---- Available records

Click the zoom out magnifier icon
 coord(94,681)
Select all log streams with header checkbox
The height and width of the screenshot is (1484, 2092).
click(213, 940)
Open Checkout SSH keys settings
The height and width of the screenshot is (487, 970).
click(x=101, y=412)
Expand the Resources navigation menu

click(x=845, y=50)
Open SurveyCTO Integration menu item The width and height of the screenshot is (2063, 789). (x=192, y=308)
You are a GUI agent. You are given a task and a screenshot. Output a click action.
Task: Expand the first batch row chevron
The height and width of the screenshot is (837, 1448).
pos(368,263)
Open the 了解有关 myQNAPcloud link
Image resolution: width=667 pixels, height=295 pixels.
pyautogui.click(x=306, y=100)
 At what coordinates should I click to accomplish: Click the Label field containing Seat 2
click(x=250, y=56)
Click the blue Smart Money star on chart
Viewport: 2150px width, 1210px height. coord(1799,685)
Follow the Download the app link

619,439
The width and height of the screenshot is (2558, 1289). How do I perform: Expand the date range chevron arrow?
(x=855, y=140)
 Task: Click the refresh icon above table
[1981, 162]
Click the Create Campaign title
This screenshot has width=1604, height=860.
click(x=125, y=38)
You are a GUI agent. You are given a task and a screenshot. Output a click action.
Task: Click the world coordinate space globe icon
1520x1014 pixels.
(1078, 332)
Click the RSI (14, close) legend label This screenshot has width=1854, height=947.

--------

* _Problem statement_:
Give the lines of the material above again, exactly, from its first line through the line that contains "Task: Expand the first batch row chevron" and no further.

* _Completed task_:
Click the zoom out magnifier icon
 coord(94,681)
Select all log streams with header checkbox
The height and width of the screenshot is (1484, 2092).
click(213, 940)
Open Checkout SSH keys settings
The height and width of the screenshot is (487, 970).
click(x=101, y=412)
Expand the Resources navigation menu

click(x=845, y=50)
Open SurveyCTO Integration menu item The width and height of the screenshot is (2063, 789). (x=192, y=308)
You are a GUI agent. You are given a task and a screenshot. Output a click action.
Task: Expand the first batch row chevron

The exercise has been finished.